Haiti desperately needs a functioning justice system with effective and fair investigation, prosecution and conviction capabilities, particularly with respect to serious crimes. At present, serious criminals often go free, while petty offenders languish in prison. Revision of outdated key legislation to bring the archaic system into line with 21st century reality began in 2009. But proposed reforms of penal and criminal procedure codes need to be finalised by the executive, submitted to parliament and passed into law, all after wide consultation. Necessary separation of the executive and judiciary branches awaits the appointment of eight vetted members of the Superior Judiciary Council (Conseil supérieure du pouvoir judiciaire, CSPJ) and the launch of its work. Strengthening the Judicial Inspection Unit (JIU) and the Academy for the Training of Judges (Ecole de la magistrature, EMA) is essential to sustain reform efforts. Friction between prosecutors, judges and the Haitian National Police (HNP) must be ended to improve investigations and build a more cohesive security system.

Hopes for steady justice sector improvement were kindled in 2007 with the passage of three fundamental laws but were quashed by subsequent executive inaction. The new Martelly administration took initial actions to appoint some members of the Supreme Court (Cour de cassation). However, the president partially rejected a first slate of high court nominees submitted by the Senate, finally naming only the chief justice and one other justice. Early consultation will hopefully result in additional acceptable nominees so that the Court can be filled and the CSPJ made operational as the starting point for establishing and monitoring standards and safeguarding judicial independence.
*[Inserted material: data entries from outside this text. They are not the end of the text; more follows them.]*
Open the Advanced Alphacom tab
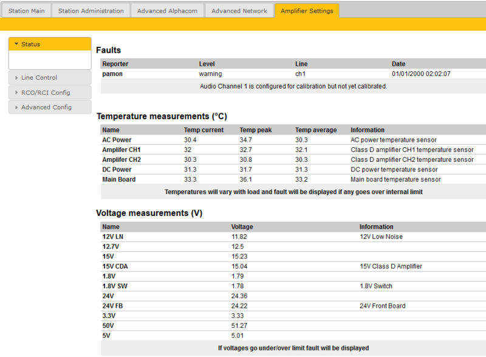The image size is (486, 357). 167,10
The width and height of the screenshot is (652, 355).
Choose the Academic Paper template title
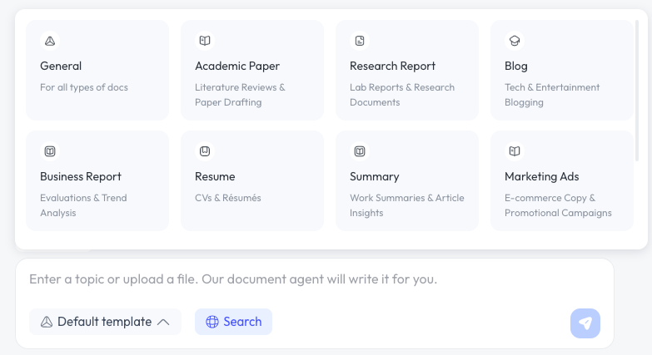(237, 66)
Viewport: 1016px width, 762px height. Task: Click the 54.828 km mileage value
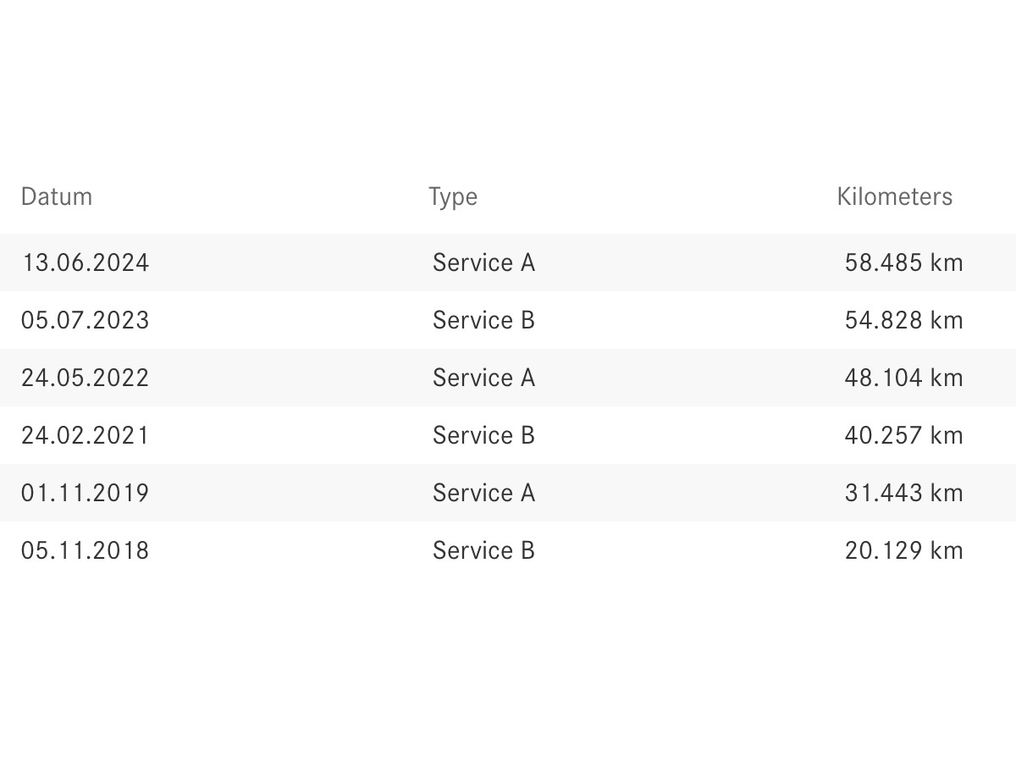pos(903,320)
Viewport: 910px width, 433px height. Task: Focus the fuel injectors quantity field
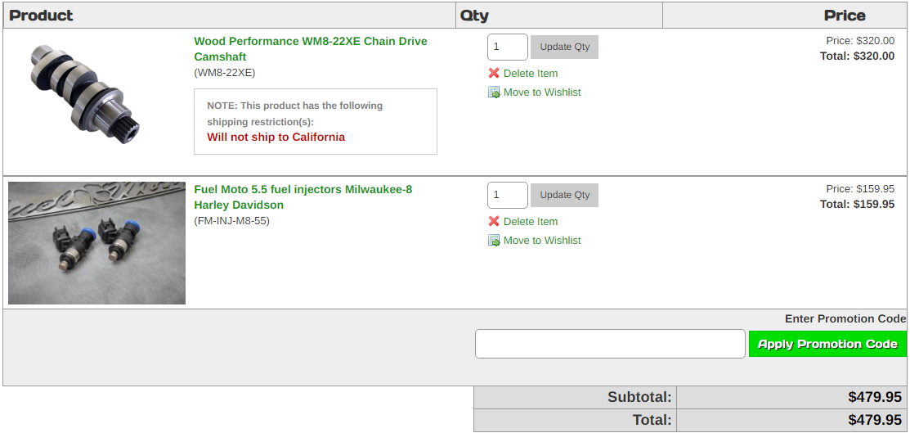[x=507, y=195]
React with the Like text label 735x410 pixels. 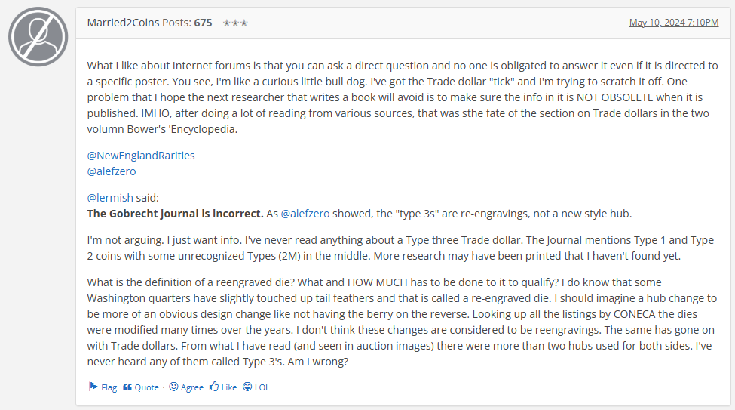coord(228,387)
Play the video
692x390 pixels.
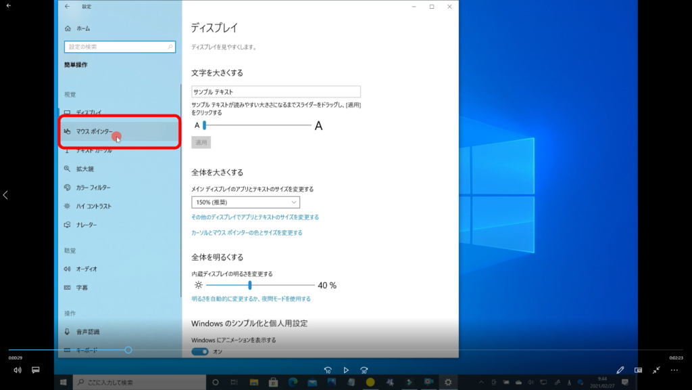pyautogui.click(x=346, y=370)
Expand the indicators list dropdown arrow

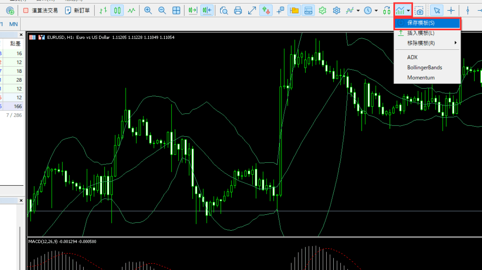358,11
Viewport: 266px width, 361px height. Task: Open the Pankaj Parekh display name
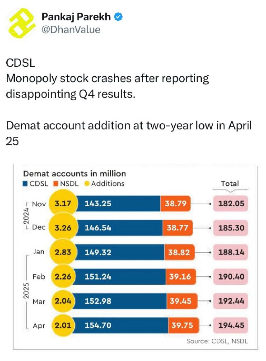pos(76,17)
Moreover, to ensure a non-biased, transparent and efficient administration of the justice system, the Haitian authorities, with the support of their international partners, must also:

  • strengthen the independence of the judiciary by providing the CSPJ with the human and material resources required for its immediate functioning;
     
  • ensure a transparent and fearless justice system by giving special protection to those dealing with serious crimes, including prosecutors, judges and witnesses; improving work conditions and job security; and monitoring performance through the CSPJ and the JIU;
     
  • complete drafting and passage of revised Penal and Criminal Procedure Codes and accompanying legislation, in accordance with international standards including on such matters as habeas corpus, and after consultation with key national sectors;
     
  • ensure effective training of all justice actors in the modernised system, including by expanding and speeding up training for all judges by making the EMA fully functional and setting national standards for law school curriculums;
     
  • improve access to justice and promote peaceful resolution of conflicts in rural communities and violence-prone slum communities by expanding mobile justice services and increasing legal aid;
     
  • reduce lengthy pre-trial detention by improving case-management, applying fast-track procedures for minor offences and completing prison reform;
     
  • improve co-ordination between the government and donors on reform projects, so as to develop Haitian leadership and ownership of a process with common goals and strategies; and
     
  • increase services available to the population as well as public education on legal rights by drafting and passing statutory legislation to strengthen the office of the ombudsman and enhancing participation of civil society, including grassroots and community-based organisations, in that task.